**Ausgangstext**:
■ ■ ■ ■

So haben sich die Lebensläufe in Deutschland verändert
Erster Job, Heirat, Kind oder Ruhestand: Eine 1984 geborene Frau erlebt die Etappen viel später als eine 1954 geborene. Sie hat aber auch mehr Zeit im Leben.
Ein Krankenhaus irgendwo in Westdeutschland. 1954 kommt hier Angelika, 1984 Katharina zur Welt. Eines haben die beiden gemeinsam: Sie tragen den beliebtesten Mädchennamen ihres Jahrgangs. Blickt man in die Statistiken, ist hier allerdings schon Schluss mit den Parallelen. Denn die 30 Jahre, die die Geburten der beiden fiktiven Durchschnittscharaktere trennen, formen zwei ganz unterschiedliche Lebensläufe und zeigen, wie sehr sich Biografien durch den gesellschaftlichen Wandel und die steigende Lebenserwartung verändert haben. Der erste Job, die Heirat, das erste Kind, oder den Ruhestand – keinen einzigen, dieser Meilensteine im Leben erlebt die Generation von Katharina statistisch gesehen früher im Leben als die Generation Angelika. Doch dank der immer weiter steigenden Lebenserwartung hat Katharina auch mehr als sieben Jahre länger Zeit im Leben.

■ ■ ■ ■

**Erfasste Daten**:
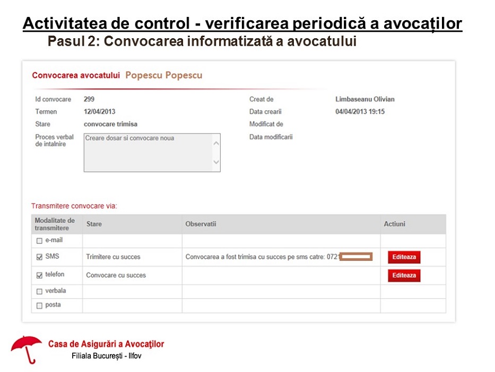Click the Stare column header
This screenshot has width=495, height=372.
tap(94, 224)
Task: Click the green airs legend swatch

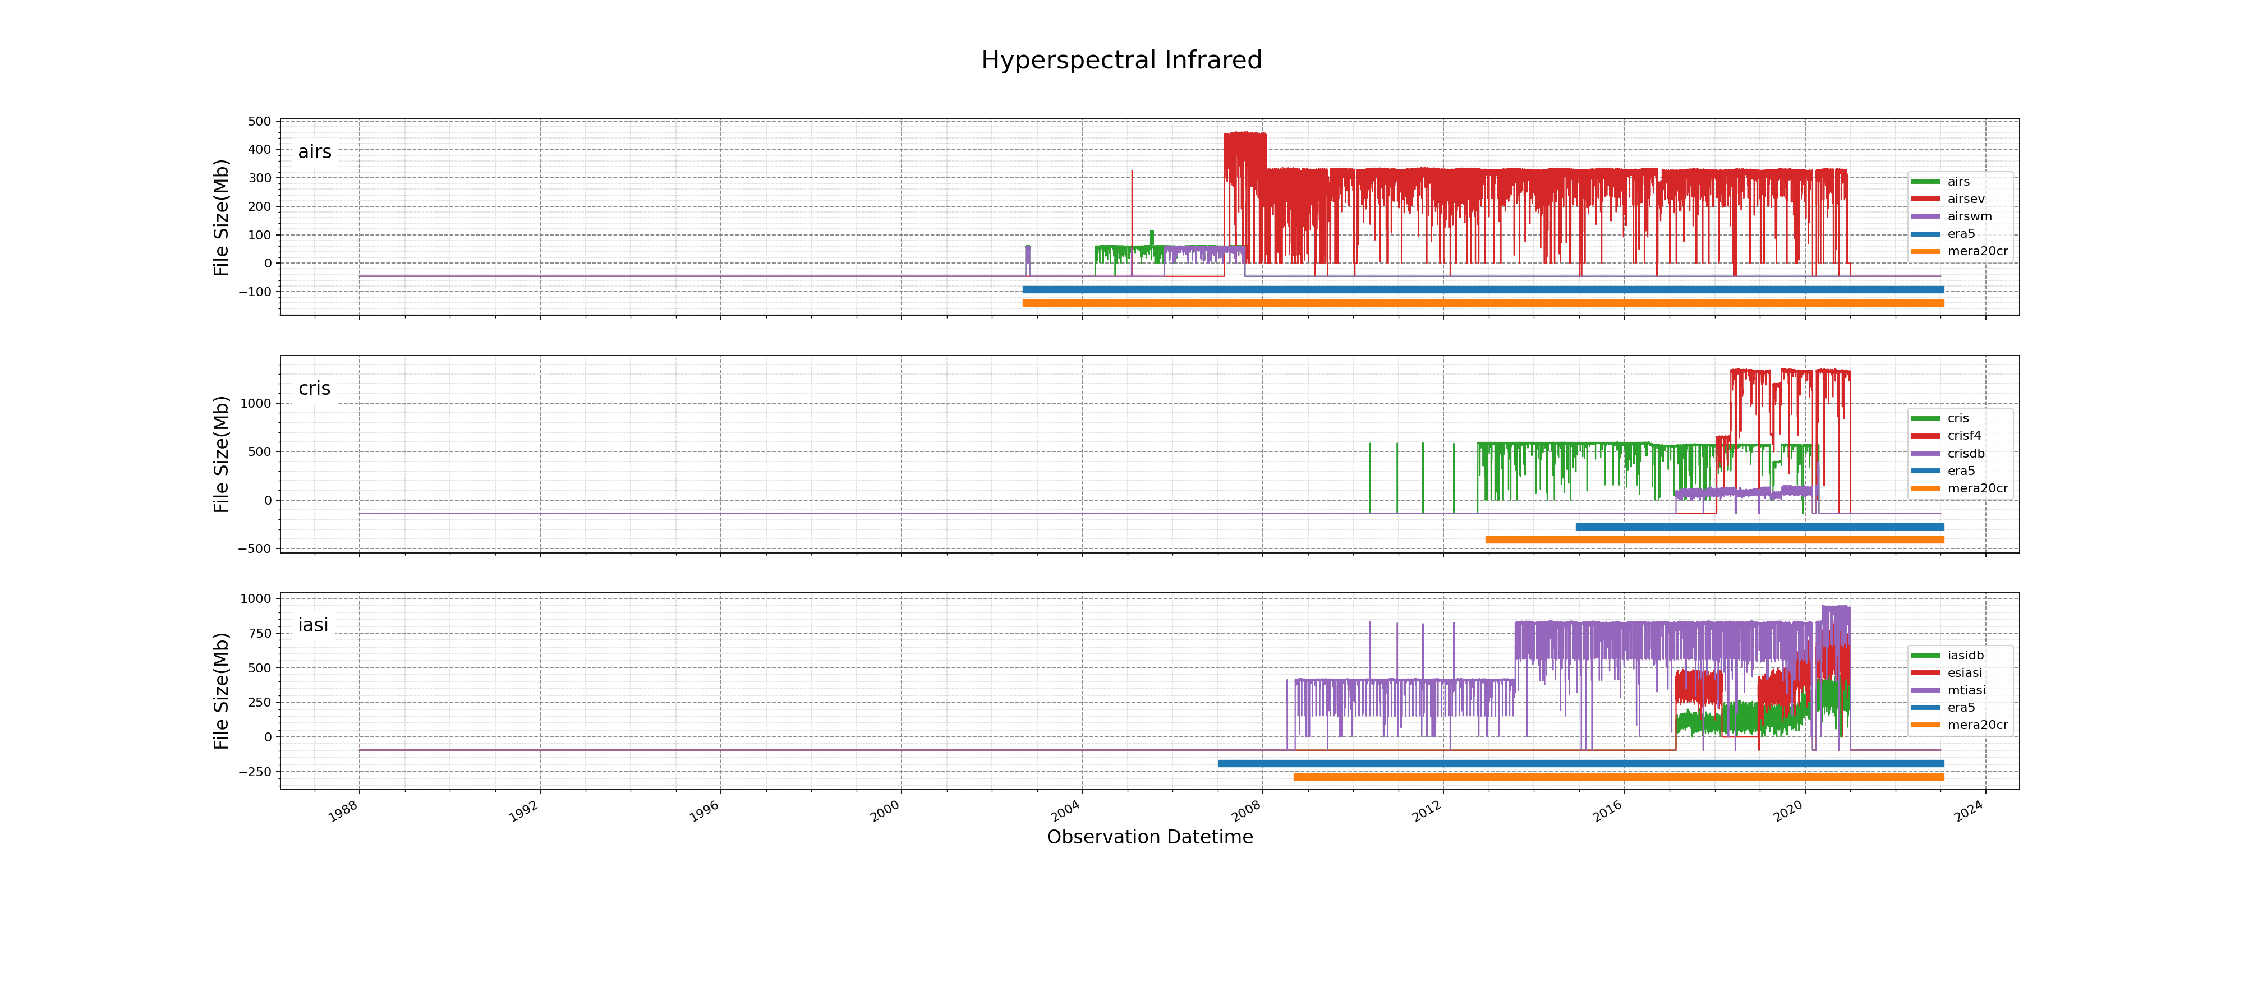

■ ■ ■ ■

**Aufgaben**:
1. Fasse den Absatz des Ausgangstexts, der mit „Ein Krankenhaus irgendwo in Westdeutschland“ beginnt, als kurze Stichpunktliste zusammen und behalte dabei seine wichtigsten Fakten bei.
2. Schreibe den Artikel über die veränderten Lebensläufe in Deutschland im Anschluss an seinen letzten Satz weiter.

**Lösungen**:
1.
- Angelika wird 1954 und Katharina 1984 in einem Krankenhaus in Westdeutschland geboren. Beide tragen den beliebtesten Mädchennamen ihres Jahrgangs.
- Statistisch enden die Parallelen hier: Die 30 Jahre zwischen den beiden fiktiven Durchschnittscharakteren ergeben zwei ganz unterschiedliche Lebensläufe.
- Die Ursachen sind der gesellschaftliche Wandel und die steigende Lebenserwartung.
- Keinen der Meilensteine erster Job, Heirat, erstes Kind und Ruhestand erlebt Katharinas Generation statistisch früher als Angelikas Generation.
- Dank der steigenden Lebenserwartung hat Katharina mehr als sieben Jahre länger Zeit im Leben.

2.
Beginn der Ausbildung
Bereits mit 16 Jahren beginnt für Angelika der Ernst des Lebens. Sie hat die Realschule beendet und fängt eine Lehre an. Abitur zu machen ist damals, vor allem unter Mädchen, noch eine Seltenheit – nur rund zwölf Prozent der Schulabgänger besuchen in den 1970er-Jahren eine Universität oder Fachhochschule. Ganz anders bei Katharina: Sie drückt drei Jahre länger die Schulbank, hat danach das Abitur in der Tasche und startet 2003 mit 19 Jahren in ihr Studium. 39 Prozent ihrer Altersgenossen tun es ihr gleich, 2014 werden es sogar schon 53 Prozent sein.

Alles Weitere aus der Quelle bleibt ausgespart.